The resilient Footsie shrugged off news of that yet another building society - West Bromwich - is teetering on the brink. Instead, it drew encouragement from an opening 104 point gain on Wall Street following in-line May retail sales data and closed 25.12 points to the good at 4,461.87

Barclays led the way with a gain of 16p at 304½p on expectations that next Tuesday's BarCap investor presentation will be upbeat. Buyers also piled in on talk that the £8bn sale of Barclays Global Investors to BlackRock will be completed anytime.

Drax, which has been kicked out of the Footsie, rallied 15½p to 474¼p. Leisure group Whitbread, which will be joining the boring power station in the FTSE 250 along with insurer Amlin, 3¾p better at 333p, closed 2½p cheaper at 886p.

Celebrating its return to the elite index, London Stock Exchange jumped 17½p before succumbing to profit-taking to finish 5½p lower at 768p. Also reclaiming its place despite the recent dire profits warning, plumbing giant Wolseley rose 17p to 1137p. It will also be joined by investor 3i, 2½p up at 272¾p.

Morgan Stanley upgraded drugs giant GlaxoSmithKline, 26½p better at 1058½p, to equal weight from underweight. The broker expects GSK to continue to build its emerging market infrastructure and bolster its consumer health business.

It also believes a Food & Drug Administration (FDA) decision on Cervarix. Its treatment for cervical cancer, will be come by the end of the third-quarter of 2009.

Rival AstraZeneca climbed 33p to 2517p after the FDA's advisory committee found Seroquel, its acute treatment for schizophrenia, to be effective and acceptably safe for the treatment of adolescents and the acute treatment of bipolar mania in children and adolescents.

After chief executive Terry Leahy said in a speech to the British Retail Consortium that 'consumer confidence is slowly seeping back, helped by lower interest rates, energy and fuel deflation and falling food prices', numero uno supermarket group Tesco rose 5.7p to 363.3p. Leahy also warned that 'clouds remain - the darkest being unemployment'.

Royal Bank of Scotland's ABN Amro advised clients to shop for Tesco ahead of Tuesday's first-quarter sales update covering the 13 weeks to May 31. The broker says there is nothing wrong with the business model and the shares look cheap.

Shares of the Indian Film Company, 12p better at 37½p, were as hot as a plate of chicken madras following excellent results.
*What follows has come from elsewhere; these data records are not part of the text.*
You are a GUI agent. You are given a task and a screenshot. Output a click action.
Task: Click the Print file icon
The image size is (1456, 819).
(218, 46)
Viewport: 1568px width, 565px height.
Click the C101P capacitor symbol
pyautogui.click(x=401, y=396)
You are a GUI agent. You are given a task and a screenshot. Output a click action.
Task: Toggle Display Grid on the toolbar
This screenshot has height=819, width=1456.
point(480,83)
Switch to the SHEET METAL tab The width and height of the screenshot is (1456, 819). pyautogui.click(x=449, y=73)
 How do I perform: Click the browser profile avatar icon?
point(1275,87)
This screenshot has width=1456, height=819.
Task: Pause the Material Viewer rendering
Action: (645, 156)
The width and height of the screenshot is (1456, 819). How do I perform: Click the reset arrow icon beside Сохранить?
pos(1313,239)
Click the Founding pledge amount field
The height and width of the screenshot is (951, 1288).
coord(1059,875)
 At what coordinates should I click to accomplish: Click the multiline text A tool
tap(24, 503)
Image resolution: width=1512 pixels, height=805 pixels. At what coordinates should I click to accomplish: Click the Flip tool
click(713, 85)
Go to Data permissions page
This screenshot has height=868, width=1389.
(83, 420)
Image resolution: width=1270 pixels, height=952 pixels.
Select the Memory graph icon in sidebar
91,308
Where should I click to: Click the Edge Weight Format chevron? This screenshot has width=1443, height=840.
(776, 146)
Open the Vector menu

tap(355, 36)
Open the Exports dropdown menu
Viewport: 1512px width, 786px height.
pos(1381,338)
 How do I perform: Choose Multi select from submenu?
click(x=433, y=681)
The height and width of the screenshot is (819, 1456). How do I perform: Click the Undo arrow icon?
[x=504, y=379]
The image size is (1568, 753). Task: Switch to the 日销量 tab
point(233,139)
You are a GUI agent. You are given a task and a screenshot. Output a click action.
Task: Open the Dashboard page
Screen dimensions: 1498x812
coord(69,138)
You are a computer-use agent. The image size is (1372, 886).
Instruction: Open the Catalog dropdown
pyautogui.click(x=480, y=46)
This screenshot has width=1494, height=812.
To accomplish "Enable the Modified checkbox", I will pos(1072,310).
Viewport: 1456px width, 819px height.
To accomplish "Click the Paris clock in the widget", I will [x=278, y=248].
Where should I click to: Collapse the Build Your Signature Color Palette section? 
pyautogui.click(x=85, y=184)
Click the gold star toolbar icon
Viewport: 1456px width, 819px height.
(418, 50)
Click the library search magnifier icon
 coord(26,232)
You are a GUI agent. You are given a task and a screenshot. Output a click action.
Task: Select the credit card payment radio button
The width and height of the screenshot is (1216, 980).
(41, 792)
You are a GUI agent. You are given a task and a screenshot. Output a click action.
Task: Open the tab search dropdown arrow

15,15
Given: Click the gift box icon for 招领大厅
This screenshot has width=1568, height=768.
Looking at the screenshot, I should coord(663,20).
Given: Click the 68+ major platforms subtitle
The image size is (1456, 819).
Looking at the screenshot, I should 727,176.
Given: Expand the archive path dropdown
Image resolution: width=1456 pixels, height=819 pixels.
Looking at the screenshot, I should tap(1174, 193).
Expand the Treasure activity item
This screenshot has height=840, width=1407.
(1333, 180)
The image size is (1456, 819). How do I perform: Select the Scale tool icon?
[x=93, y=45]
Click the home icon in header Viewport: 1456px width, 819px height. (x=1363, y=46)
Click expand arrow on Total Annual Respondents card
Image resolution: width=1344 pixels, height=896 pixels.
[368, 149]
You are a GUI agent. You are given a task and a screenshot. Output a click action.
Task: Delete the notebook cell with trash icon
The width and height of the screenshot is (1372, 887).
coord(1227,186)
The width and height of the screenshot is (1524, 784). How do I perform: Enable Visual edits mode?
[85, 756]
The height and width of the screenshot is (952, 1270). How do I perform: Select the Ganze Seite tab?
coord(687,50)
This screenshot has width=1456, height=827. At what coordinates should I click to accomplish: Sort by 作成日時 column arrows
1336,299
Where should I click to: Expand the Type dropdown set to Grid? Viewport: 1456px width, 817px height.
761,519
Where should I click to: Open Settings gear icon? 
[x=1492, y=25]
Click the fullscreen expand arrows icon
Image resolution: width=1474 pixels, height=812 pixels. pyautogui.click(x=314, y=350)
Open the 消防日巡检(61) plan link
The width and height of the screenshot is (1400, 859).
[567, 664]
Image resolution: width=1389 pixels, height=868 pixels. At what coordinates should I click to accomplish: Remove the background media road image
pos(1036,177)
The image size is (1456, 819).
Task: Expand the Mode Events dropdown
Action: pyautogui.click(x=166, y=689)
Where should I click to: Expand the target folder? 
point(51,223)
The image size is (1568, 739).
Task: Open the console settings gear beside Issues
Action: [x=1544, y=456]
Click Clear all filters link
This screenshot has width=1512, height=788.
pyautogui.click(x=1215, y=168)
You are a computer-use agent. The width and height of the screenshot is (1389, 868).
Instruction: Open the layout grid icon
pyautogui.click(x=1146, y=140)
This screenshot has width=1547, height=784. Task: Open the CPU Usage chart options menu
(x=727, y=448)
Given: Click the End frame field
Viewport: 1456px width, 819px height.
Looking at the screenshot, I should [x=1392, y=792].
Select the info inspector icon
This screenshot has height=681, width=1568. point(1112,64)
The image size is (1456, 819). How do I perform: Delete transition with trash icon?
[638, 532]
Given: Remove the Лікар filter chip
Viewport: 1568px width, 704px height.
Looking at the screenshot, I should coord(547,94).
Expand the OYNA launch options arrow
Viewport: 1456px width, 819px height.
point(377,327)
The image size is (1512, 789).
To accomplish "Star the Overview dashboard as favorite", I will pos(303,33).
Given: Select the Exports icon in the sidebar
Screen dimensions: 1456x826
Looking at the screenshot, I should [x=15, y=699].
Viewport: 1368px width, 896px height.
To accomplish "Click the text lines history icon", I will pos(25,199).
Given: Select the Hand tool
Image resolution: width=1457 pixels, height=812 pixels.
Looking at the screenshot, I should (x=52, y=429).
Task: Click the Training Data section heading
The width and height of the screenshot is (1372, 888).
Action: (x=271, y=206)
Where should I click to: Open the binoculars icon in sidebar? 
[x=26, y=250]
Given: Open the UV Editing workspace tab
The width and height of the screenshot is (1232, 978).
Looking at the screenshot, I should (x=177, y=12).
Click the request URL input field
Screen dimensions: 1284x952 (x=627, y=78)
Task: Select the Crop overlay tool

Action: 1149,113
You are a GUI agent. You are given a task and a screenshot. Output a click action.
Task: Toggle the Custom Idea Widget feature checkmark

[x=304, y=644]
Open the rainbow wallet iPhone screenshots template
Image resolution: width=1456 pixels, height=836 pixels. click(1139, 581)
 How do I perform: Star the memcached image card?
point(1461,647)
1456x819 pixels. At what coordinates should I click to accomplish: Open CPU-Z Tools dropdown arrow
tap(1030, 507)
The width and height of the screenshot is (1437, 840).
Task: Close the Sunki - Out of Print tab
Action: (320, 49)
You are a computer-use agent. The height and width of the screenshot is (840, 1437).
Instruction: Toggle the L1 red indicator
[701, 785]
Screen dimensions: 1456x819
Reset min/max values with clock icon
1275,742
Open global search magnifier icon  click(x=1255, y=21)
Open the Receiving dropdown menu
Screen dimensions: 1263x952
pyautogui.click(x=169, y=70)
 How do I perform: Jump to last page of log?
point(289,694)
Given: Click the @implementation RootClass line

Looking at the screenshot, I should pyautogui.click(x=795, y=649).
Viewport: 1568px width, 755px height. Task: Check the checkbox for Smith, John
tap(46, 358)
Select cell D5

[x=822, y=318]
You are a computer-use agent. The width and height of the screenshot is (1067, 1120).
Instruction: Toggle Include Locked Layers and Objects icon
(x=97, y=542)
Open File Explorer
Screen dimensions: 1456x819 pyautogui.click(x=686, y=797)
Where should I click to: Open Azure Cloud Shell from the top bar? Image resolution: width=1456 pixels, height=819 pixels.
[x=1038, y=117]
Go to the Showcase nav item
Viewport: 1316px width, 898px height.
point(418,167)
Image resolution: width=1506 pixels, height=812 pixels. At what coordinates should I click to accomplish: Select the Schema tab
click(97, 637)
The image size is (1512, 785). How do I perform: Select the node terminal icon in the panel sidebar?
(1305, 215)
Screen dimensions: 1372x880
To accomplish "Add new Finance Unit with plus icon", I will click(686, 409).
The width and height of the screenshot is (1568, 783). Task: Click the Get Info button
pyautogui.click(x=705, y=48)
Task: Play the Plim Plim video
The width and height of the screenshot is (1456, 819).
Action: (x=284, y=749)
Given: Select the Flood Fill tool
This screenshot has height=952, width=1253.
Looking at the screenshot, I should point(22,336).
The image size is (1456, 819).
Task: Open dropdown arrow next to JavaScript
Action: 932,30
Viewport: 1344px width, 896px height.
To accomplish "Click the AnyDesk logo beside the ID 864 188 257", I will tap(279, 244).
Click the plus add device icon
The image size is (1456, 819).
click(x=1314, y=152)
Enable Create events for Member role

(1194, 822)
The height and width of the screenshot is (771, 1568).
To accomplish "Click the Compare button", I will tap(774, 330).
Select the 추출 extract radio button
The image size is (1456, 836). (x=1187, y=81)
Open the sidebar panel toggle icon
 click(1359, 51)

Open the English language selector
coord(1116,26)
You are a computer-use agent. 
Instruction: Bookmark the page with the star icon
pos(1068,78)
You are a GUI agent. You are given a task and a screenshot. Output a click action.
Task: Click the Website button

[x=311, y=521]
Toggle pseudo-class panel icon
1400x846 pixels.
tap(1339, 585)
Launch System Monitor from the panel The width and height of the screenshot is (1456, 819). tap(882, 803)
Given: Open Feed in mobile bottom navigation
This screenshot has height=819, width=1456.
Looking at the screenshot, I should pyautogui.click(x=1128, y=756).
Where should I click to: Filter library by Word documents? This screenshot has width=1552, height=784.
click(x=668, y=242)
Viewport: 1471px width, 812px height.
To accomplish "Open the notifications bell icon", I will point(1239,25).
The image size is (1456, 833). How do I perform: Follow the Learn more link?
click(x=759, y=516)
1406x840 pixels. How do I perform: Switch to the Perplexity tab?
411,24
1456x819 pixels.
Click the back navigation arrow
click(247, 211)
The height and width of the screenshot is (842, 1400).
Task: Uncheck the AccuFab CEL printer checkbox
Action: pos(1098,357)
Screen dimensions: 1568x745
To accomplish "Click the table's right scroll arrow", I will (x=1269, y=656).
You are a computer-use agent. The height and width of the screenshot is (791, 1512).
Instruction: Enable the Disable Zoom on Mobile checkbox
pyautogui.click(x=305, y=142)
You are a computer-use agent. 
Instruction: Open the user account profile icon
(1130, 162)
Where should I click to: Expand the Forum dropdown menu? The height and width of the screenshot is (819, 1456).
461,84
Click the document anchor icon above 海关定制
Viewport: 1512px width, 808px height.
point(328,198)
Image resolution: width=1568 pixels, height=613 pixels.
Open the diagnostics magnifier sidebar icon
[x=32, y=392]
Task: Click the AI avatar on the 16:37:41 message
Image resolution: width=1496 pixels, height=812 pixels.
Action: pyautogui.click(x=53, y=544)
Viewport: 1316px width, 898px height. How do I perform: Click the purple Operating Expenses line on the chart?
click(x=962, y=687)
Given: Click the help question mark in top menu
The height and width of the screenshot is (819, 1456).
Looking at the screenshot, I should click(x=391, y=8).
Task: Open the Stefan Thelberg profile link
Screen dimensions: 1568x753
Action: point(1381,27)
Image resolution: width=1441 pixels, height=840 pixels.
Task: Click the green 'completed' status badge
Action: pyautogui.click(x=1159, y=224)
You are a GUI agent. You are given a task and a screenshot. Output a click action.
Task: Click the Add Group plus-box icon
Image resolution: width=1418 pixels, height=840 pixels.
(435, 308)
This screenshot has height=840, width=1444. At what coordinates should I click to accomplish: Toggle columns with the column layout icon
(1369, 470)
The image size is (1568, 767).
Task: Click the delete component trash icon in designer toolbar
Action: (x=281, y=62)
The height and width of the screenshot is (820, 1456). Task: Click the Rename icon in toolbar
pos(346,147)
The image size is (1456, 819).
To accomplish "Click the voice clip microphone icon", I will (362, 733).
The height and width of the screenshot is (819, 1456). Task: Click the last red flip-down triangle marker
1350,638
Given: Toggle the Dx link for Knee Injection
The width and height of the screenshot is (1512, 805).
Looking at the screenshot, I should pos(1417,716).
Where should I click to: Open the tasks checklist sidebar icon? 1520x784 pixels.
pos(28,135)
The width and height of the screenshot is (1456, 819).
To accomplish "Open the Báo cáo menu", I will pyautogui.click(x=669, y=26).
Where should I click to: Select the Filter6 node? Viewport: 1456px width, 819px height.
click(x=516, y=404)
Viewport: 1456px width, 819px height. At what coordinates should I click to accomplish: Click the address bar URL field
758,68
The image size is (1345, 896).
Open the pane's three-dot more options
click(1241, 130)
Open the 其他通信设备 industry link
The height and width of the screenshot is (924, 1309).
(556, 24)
The investor in the Bollywood film industry saw more than a two-fold rise in full-year pre-tax profits to £4.6m. Net asset value increased over the period by 18% to 117.3p per share.

News of a £150m-plus Ministry of Justice contract to build a new Category 'B' prison facility at Featherstone, north of Wolverhampton, lifted contractor Kier 6p to 1006p.